2. SECURITY – I personally think that this is the #1 challenge, but the realization of this has not come yet and maybe won’t come in 2019 (but will happen eventually). Based on the old paradigms, many people in the industry still care much more about uptime SLAs than about security. For some reason, it is hard for many to fully adopt the idea that a single major security incident is much-much worse than even a full day or two days of downtime.
Speculating a bit here, but reasons may be psychological – possibly, it feels like uptime SLAs are much better under one’s control and can be easily expressed by a certain number of nines, while popular opinion is still that it’s not possible to give a clear “SLA percentage” for security and it is very difficult (even in better cases where organizations truly care about security) to create a reliable workflow which addresses new vulnerabilities constantly. So it may be possible that many people still think about Security in all-or-nothing terms (i.e., either we implemented DDoS protection or we didn’t; either we set up the antivirus or we didn’t, etc) – this approach highly misses the standard where main focus is iterative continuous improvement.
In relation to DataOps there is an immense number of challenges related to Security which many people try to ignore or defer as much as possible. To name a few, there would be Data Obfuscation problem (while preserving a balance between obfuscation and keeping meaningful data) – how we prevent sensitive data from bouncing around in our tools, Data Audit and Access Control problem – who is allowed to do what and who actually did what with data, Data Provenance or Origin problem – can we even use these data and how can we keep track of Provenance in our various Big Data tools; all the standard DevOps security problems obviously also need to be addressed as well (Perimeter security, User Authorization, etc.) Finally, things like GDPR and HIPAA should also be mentioned here (and probably more regulation is on its way which is a challenge on its own).
To be clear, main challenge in Security is the fact that there are not enough Security experts in the market to cover these needs on the current scale of Operations. Maybe, that is part of the reason that many people in the industry try to ignore the Security challenge as a whole.
Last interesting thing about security is that DataOps is actually something that may help very much here, as Security Management in many aspects is very similar to Data Management, so Security in general should be treated as integral part of DataOps and DataOps should be treated as a necessary element in solving global Security challenge.
3. CONTROLLED DEPLOYMENTS – This challenge is about how to ensure that new data model deployments or online data trainings still meet the product quality standard. Popular (and very wrong) belief is that if we label more data in the classifier under same algorithm as before, and then retrain, the end result will have better accuracy, than before. While such improved outcome is usually the case, it’s absolutely not guaranteed; and even if we observe overall accuracy improvement, it is possible that some very popular use case will be broken.
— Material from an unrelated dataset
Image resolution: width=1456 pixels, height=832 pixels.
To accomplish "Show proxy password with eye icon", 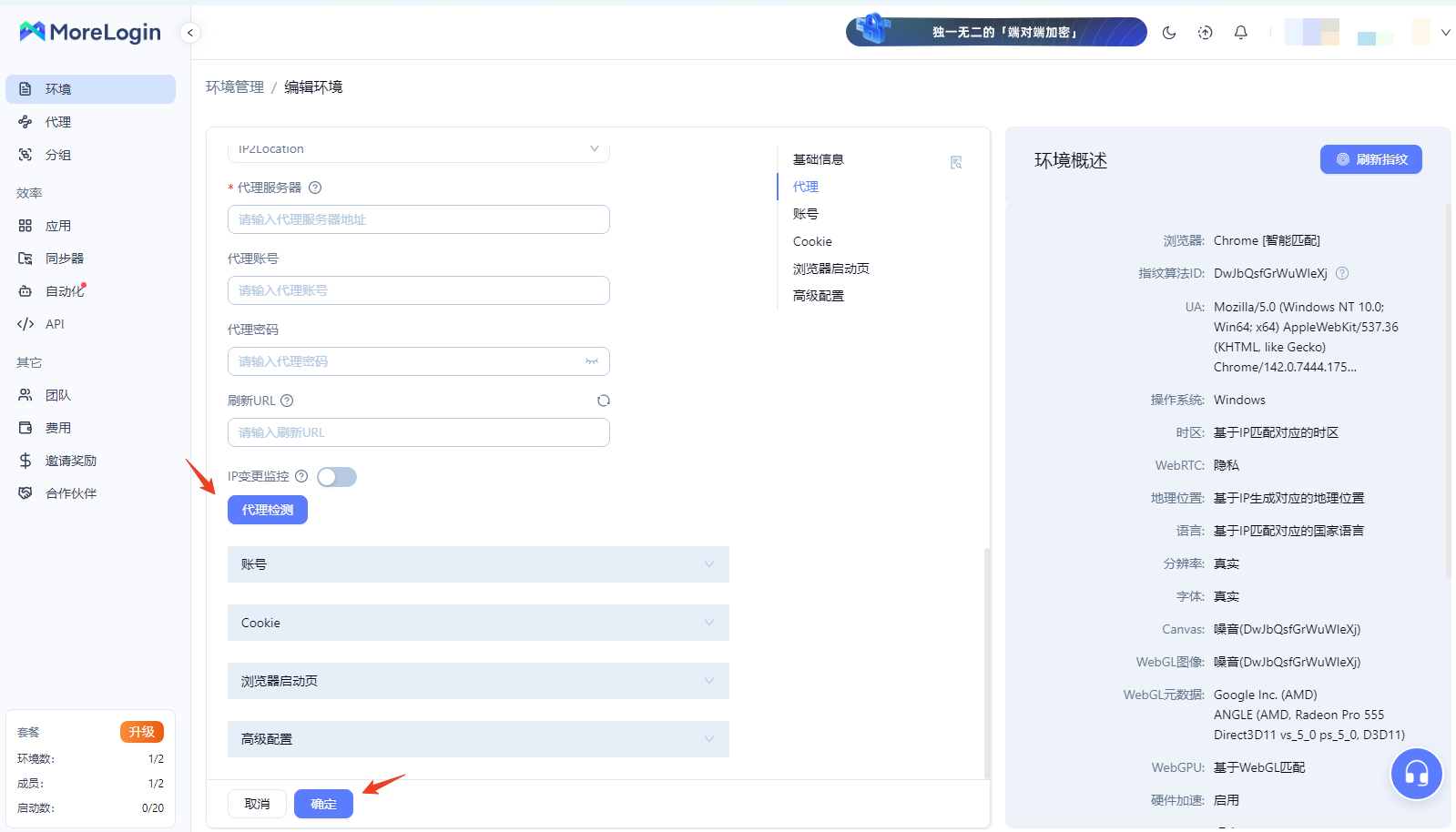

Let me give an example here (I will exaggerate but it gives the idea) – imagine that you have a chatbot and it has “Hi” classified as a greeting. Now imagine that after retraining the classifier overall accuracy (measured by some F-score) is improved, however the “Hi” case is now broken. Would this be acceptable for production?
Challenge here is to understand that not all data entries are created equal (as they have very different weight for many reasons) and create efficient and controlled system of managing and capturing such issues.
4. DATA VERSION CONTROL – while this is tightly related to the previous challenge as it helps with deployments, Data Version Control is actually framed in a little different direction. Main goals here are to allow the system to a) roll-back or roll-forward data components at any time with full transparency; b) allow for branching of the data repositories (i.e., ability to work in parallel on 2 datasets which are of the same type but one is, say, newer than the other); c) support the audit process.
Important to note here that as we’re dealing with “Big” data in many cases, the amounts of data may be huge and it is very far from obvious (and in many cases this is an unsolved problem) how we can put such data under version control – or what else can be done here to improve the situation.
With all the above, I’m sure we will see more and improved tools, more people tackling those challenges, more buzz about DataOps and exciting things on the market. Happy 2019!